ぼくに通過したプロセスは入れ子状になっています。結局のところ、ぼくは、スピノザに従ったのか、ドゥルーズに従ったのか、自分自身に従ったのか、を識別することができません。ぼくはスピノザにおいて思考し、ドゥルーズにおいて思考します。「その内で(within / en)」かつ「それによって(depending on / par)」思考すること、これが「内在的に」思考するということ、です。ドゥルーズは、対象に直面して、思考することが必然的に通過するこの領域を「不可識別ゾーン」と読んでいます。そしておそらく、ドゥルーズはこの思考の仕方を徹底したがゆえに「彼(スピノザ)が私の口を通して言う il parle par ma bouche」という言い回しを用いることができました。彼は”スピノザにおいて”スピノザ哲学を表現=説明することができました。ぼくは何かを思考するとき、常にこの領域を十全に通過したいと思っています。「ぼくはドゥルーズとスピノザの中で思考し、ドゥルーズとスピノザがぼくの中で思考している」、その「中間」で思考することに十全に達したい。今もなお、ぼくの研究主題は「ドゥルーズのスピノザ読解」です。
 
また、今のぼくには、つぎの信念のようなものが見えてきました。それは、哲学とは、単なる思考の技術 skill ではない、ということです。ぼくはむしろ、哲学とは生き方の表現だ、と思うようになりました。ある哲学書を読解するとは、もはや戻ることのできない仕方で、その哲学者の生き方を知ることであり、哲学論文を書くとは、もはや戻ることのできない仕方で、その哲学者の生き方を、それと浸透しながら説明することです。固有名を持たない哲学は存在しないのです。ぼくたちは常に”誰かの”哲学を読み、論文を書きます。その者自身を無視して、その者の哲学を学ぶことなど不可能です。
 
ところで、哲学研究者が会社で働くということは、こういった思考が、会社内での集合的な思考において共に運動する、ということです。ぼくはメタから監査役のオファーを受けた時、それを受諾すると同時に三つだけ伝えたことがあリます。一つは「ぼくは今、あるいはおそらくかなり先まで、ドゥルーズのスピノザ解釈にしか興味がない人間である」ということ、次に「ぼくが言いたいこと、言わねばならないと感じることを言わないことができない」ということ、そして何よりも「ぼくは哲学に何ができるのかを知りたい」ということ、の三つです。
 
ぼくがぼくらしく生きることを受け入れ、むしろそれと肯定的な関係をとることに努めてくれているメタには本当に感謝しています。ぼくはスピノザの言葉に従い、そして、このスピノザの言葉を「鬨の声」であると復唱するドゥルーズに従い、常に考えています。「わたしたちは一つの身体に何ができるのかをまだ知らない」と。そして「わたしたちに何ができるのか」の限界までいってみたい、そう思って、今日もぼくは研究を進めています。
 
 

[注釈]

※1:第一のフォーマットの論文は、それ自体で文献学的寄与となる。とはいえ、この論文が現代の状況を思考する上で忘れられていたものや誤解されていることを解きほぐし、明示しているならば、この論文は読者に何かよりよく生きる上での道筋(見通しやキッカケ)を与えることもできるだろう。

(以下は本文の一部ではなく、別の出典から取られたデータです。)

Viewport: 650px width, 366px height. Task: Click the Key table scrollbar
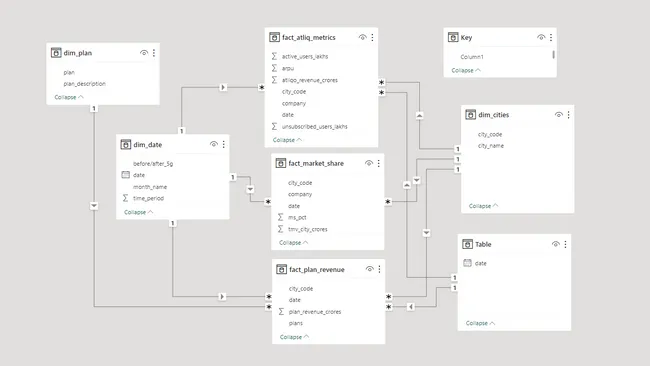click(553, 54)
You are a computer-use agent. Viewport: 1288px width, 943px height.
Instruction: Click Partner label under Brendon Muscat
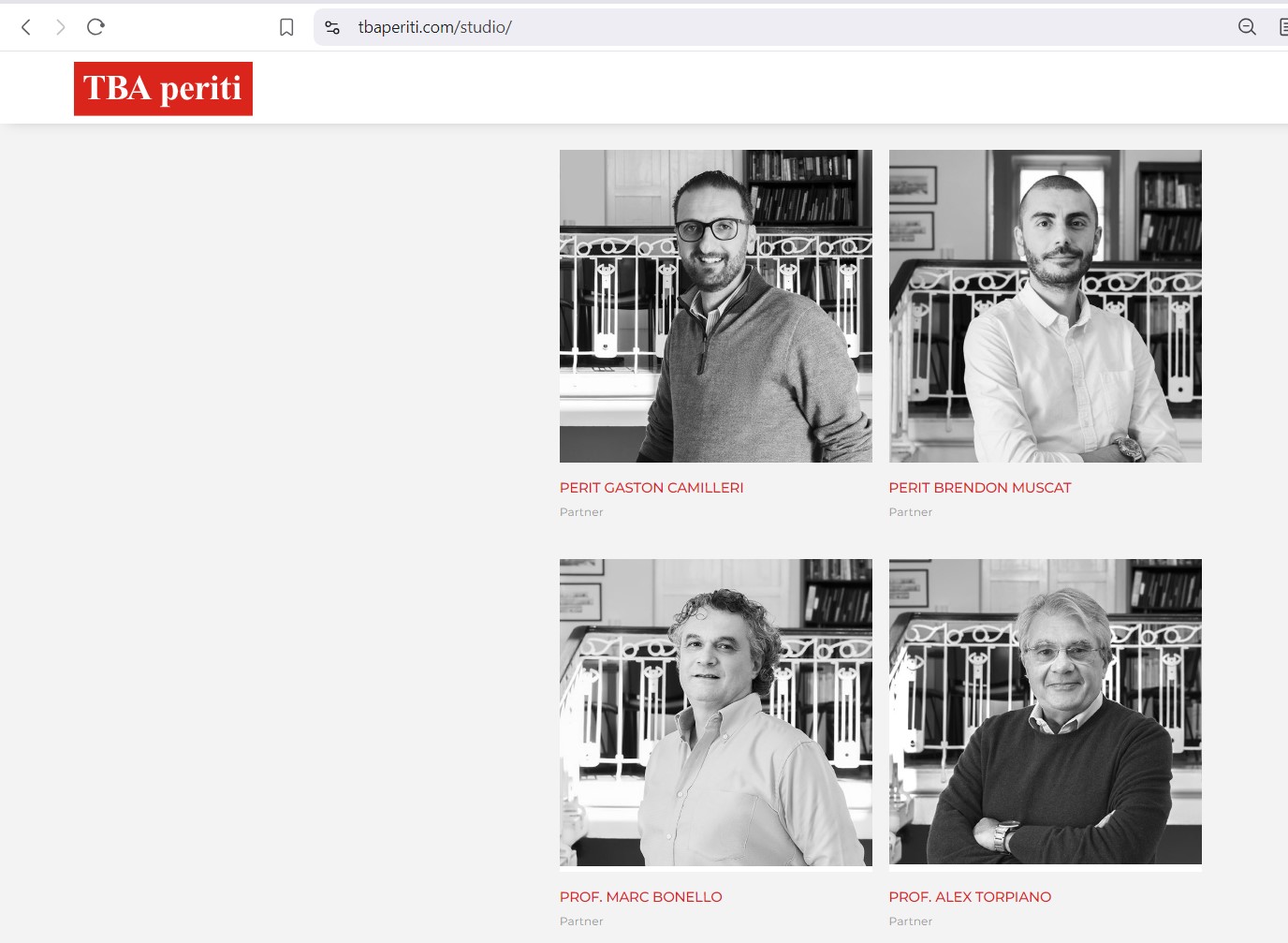[911, 512]

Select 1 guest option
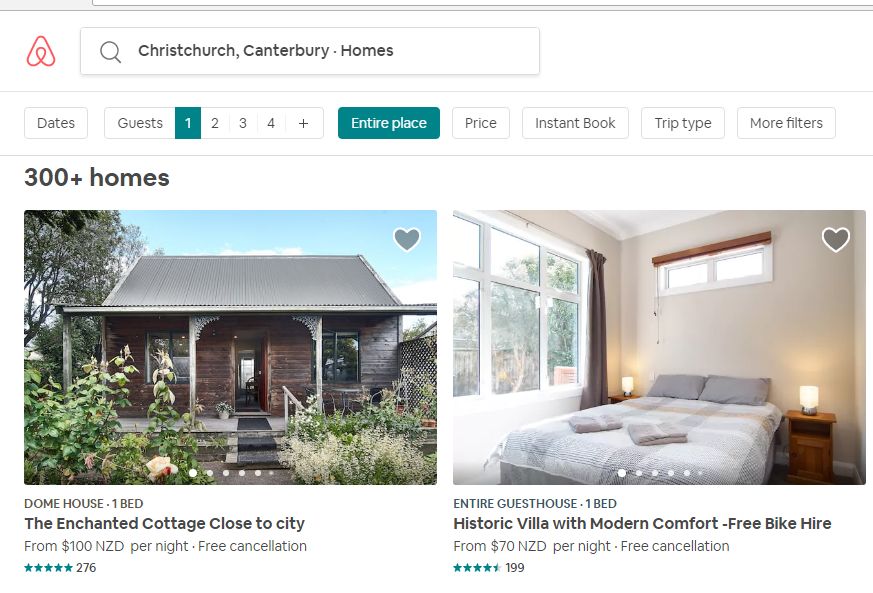188,123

※2:第二のフォーマットの論文では、例えば、「奴隷」を主題とし、前4世紀古代ギリシャのアリストテレス、16世紀フランスのボエシ、17世紀オランダのスピノザ、18世紀ドイツ観念論のヘーゲル、21世紀イタリアのアガンベンと辿っていくことができるだろう。この論文によって、人類史において、時代や場所、制度的形式にかかわらず、ずっと奴隷なるものが存在していたこと、そしてそこに何らか一貫した「奴隷性」のようなものがある、ということが明らかになったり、指し示されたりするかもしれない。
※3:第三のフォーマットは、しばしば非専門的な読者に哲学の「わからなさ」を感じさせる要因であり、いわゆる哲学のよくわからなさ、近寄り難さの印象をつくっているこちら側の要因であろう。例えば、スピノザは「存在」を「唯一の実体」のみとし、他のあらゆるもの、人間、動物、植物、社会、惑星、観念、常識etcを全て唯一の実体の変状、すなわち「様態」とみなした。スピノザ哲学において「有る」のは「実体」とその変状としての「様態」の二つだけである。そして、スピノザはこの実体を「神」と呼んだ。この意味でスピノザ哲学は「汎神論」である。とはいえ、プラトンからキリスト教神学に関わる中世哲学を経由し、スピノザに至る長い哲学的伝統や、スピノザのようにあらゆるものが、神の特殊な仕方での一部とみなされるものであり、その外部がないのであれば、スピノザ哲学は後に「唯物論」として読まれもする。哲学者たちは、こうしたいわば「フィクション」にも見えるようなことを本気で、人生を賭けて、述べてきた。これをただの戯言とするかどうか、は読者の読解力に掛かっている。そして、一度彼らの言葉を本気で、真剣に受け取ろうと努めるやいなや、その先で驚くべきviewと感動を与える瞬間があるだろう。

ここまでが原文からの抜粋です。